第53話 オカンと異世界観光 ~8~


「土地的には良い場所じゃないが、まあ何とかなるだろう」


 千早がやってきたのは砂漠と荒野の境目。元の魔族の街から三十キロほど離れた僻地である。

 ここの地下には水脈があるのだ。前に水脈探しをした時に見つけた場所。

 元の街からは距離があり断念したが、新たな街の場所としては絶好の位置にあった。

 この砂漠の向こうは魔族の国。

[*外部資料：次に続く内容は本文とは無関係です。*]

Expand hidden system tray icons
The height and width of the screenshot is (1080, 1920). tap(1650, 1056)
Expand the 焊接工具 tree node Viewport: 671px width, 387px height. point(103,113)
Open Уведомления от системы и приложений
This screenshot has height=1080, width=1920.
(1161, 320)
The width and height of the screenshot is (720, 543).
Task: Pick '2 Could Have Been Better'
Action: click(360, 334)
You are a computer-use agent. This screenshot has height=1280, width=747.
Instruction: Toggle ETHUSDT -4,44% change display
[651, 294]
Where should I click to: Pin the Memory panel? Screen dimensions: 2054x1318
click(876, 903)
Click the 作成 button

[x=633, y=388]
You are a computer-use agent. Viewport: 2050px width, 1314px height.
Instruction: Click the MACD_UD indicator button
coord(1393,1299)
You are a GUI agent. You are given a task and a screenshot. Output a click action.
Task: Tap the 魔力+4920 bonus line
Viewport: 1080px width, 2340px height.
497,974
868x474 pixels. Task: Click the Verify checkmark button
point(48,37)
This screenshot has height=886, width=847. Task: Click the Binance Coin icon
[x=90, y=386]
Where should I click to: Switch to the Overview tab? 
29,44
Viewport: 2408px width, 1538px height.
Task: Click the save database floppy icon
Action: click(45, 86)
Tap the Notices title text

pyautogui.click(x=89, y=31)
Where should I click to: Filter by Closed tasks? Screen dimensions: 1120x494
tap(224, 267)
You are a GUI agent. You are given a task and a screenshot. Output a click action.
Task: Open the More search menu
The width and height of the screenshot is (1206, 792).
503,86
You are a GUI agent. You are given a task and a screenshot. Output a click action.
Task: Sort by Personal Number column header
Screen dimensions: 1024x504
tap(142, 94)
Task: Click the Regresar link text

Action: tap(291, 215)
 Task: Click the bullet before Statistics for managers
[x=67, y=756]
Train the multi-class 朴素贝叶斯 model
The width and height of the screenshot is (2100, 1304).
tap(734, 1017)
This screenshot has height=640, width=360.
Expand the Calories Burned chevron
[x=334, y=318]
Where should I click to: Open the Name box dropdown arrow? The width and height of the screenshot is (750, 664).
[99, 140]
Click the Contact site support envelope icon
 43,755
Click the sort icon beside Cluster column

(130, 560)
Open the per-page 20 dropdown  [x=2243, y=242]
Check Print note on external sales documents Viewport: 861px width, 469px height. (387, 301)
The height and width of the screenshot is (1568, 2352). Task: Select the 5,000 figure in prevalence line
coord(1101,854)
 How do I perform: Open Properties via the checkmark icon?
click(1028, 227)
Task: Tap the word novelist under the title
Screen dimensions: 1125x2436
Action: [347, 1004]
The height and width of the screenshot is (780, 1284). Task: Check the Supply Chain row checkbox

本来ここから更に荒野を越えてキャルマ近くにある魔族の街まで向かう訳だが、ここに街を作ればその三十キロを短縮出来る。

 糧を得るためと約定に縛られ、魔族はキャルマの近くから離れられなかった。しかし新たな水源と自給自足で独立するならば、こちらの方が好都合である。


 千早は街にいた人々を一端ディアードに全員転移させ、畑や養鶏、牧畜などを学ばせる事にした。


 その間に此処を人々が住める程度にまで仕上げる。


「ま、そんなに難しくもないけどね」


 千早はパンっと両手を合わせ、大地に手を着いた。

 みなぎる魔力が砂漠の砂を押し退け、地下の岩盤まで巨大な穴を穿つ。

 直径数キロにわたる巨大な穴に、千早はインベントリへ収納していた魔族の街その物を埋め込んだ

 地下数十メートルに及ぶ大地を街ごとえぐり、インベントリに収納してきたのだ。

 作った湖や畑もそのまま。新たな水源と繋げば、すぐにでも生活基盤が整う仕組みである。


 元の街の大穴には砂漠の砂を詰め、河に繋がる穴もしっかり塞いできたし、無問題。


 千早は湖横にある荒野と街の隙間に穴を掘り、水脈と大地をへだつ岩盤を慎重に砕いた。

 噴き出してきた水をニンマリとながめ、十分な量が湧き出てる事を確認し、湖壁面の石垣から流れていくように微調整。

 岩盤周辺を錬金でセラミックコートし、大きな複数の石で石垣と岩盤の間を埋める。

 これで石の隙間や石垣を通って十分な水が供給されるだろう。


 あとは周辺整備だ。


 砂漠からやってくるであろう放逐された魔族達のために街周辺随所に土ごと木を植える。

 潤沢な水が約束された荒野や砂漠は、もはや荒涼とした地獄ではない。手をかけてやれば如何様にも変化する広大な大地である。

 千早はインベントリから出した腐葉土や土砂、ポリマーを撒き散らして砂に混ぜ込み、そこへ土ごと木を植えて水魔法で水をまく。

 そして溜め池の左右にある簗近くから順に、水の届く範囲へ木を植え続けた。


 夕方、陽もかなり傾いた頃に街が完成する。


 水車も問題なく動き、溜め池から砂漠に向かって、畑、ブッシュ、植林した苗木と、計画通りの形に出来上がった。


 あとは成長を待つのみである。


 簗から染み出す水が、さらに多くの植物を呼び込むだろう。木々が育てば鳥が渡り、大地を肥やしてくれる。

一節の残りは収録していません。